A major telecom company was introducing a consumer-oriented Internet service, and came to us to explore what that service might be like a few releases down the road. They were particularly interested in how a wide range of messaging and collaboration technologies could be presented to consumers into a single, unified interface — one that supported the individual strengths of the different messaging systems, yet maintained a consistent design and interaction style. We worked with their product and research staff to prototype a web-based interface to e-mail, voice mail, instant messaging, shared file storage, and search.

The service's Home page serves as a central access point to the various messaging types, showing new messages that have arrived since the user last visited the page.... continued below

Clicking on the subject of the message takes the user to a new page where the message can viewed (or heard, in the case of voice mail); clicking on the name of the sender provides a quick way to send a new message (of any type) to the person. Other pages are dedicated to each message type, and provide full access to and control over the user's messages of that type.

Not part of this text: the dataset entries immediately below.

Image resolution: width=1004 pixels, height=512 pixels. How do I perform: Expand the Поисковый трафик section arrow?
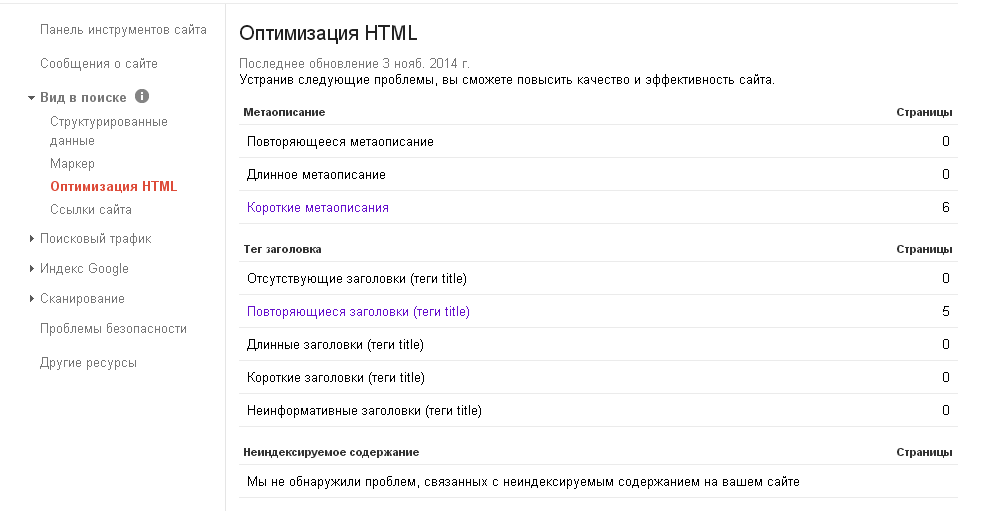click(32, 239)
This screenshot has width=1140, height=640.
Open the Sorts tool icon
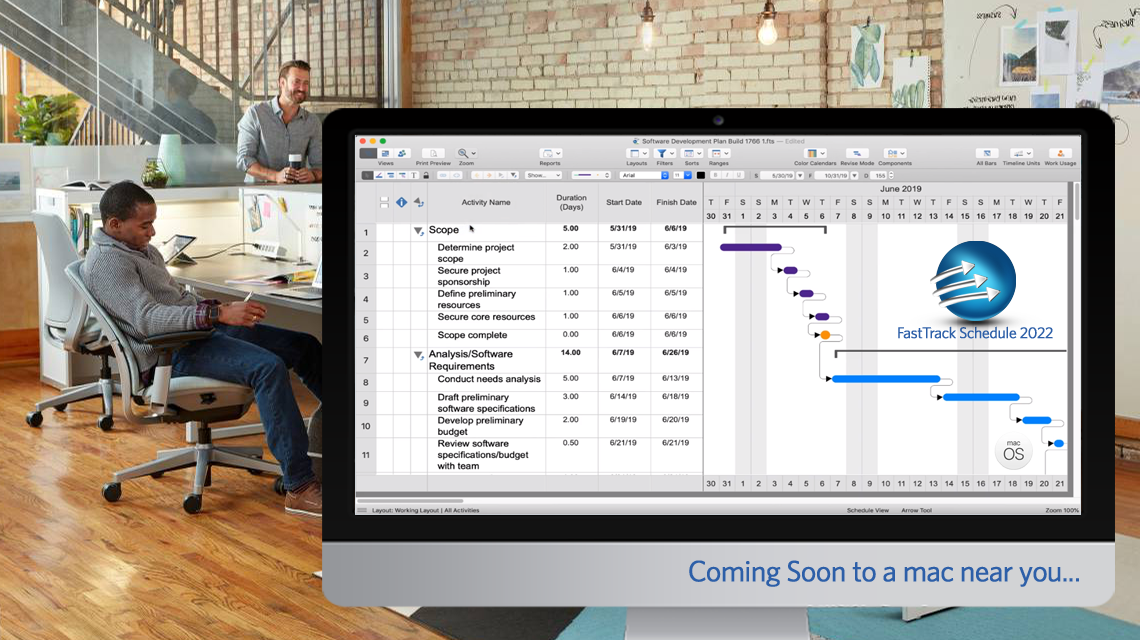pyautogui.click(x=689, y=152)
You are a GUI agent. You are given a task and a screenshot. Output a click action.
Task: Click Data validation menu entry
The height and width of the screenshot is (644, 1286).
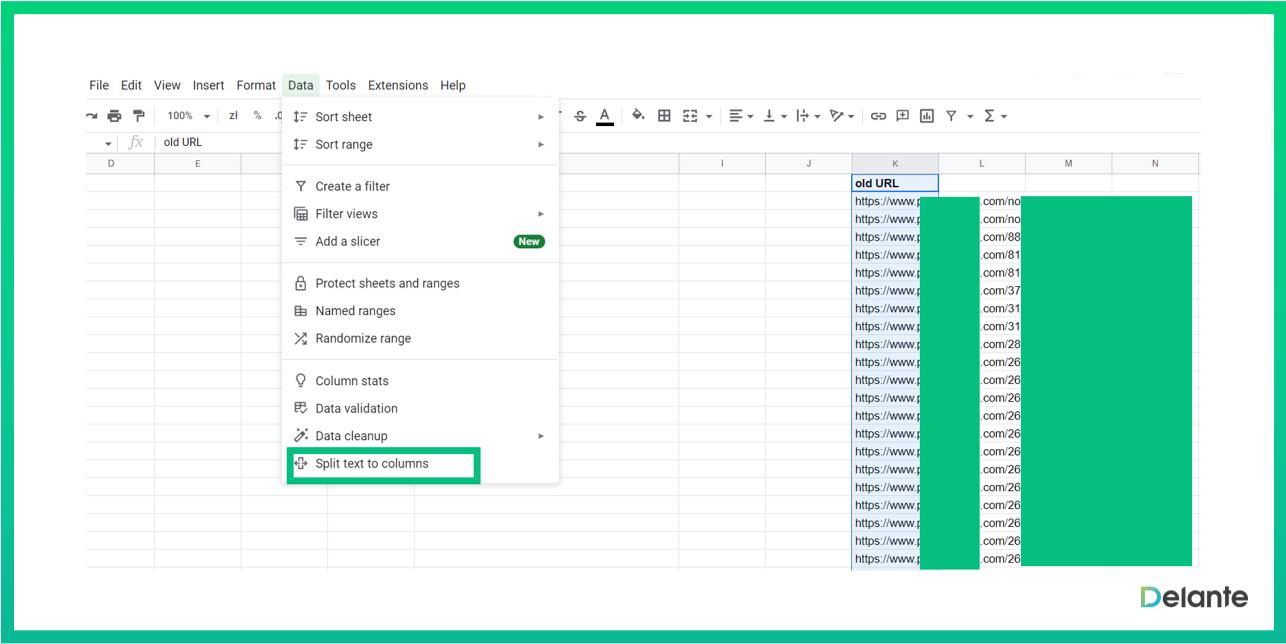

The service's CommPoint generalizes the notion of "buddy lists" to the current context of multiple messaging types. The telephone, mail, and buddy icons offer easy ways of using the corresponding messaging channel to communicate with the person and, where possible, to indicate whether the person can currently be contacted through that channel. The buddy list analogy is utilized elsewhere the system: if two people agree to a limited sharing of the contents of their calendar or address book, they can be automatically notified when a buddy invites them to a meeting or other event, or when some part of the buddy's contact information changes. Together, these messaging and collaboration techniques provide unique and powerful ways for people to communicate, in both consumer and enterprise settings.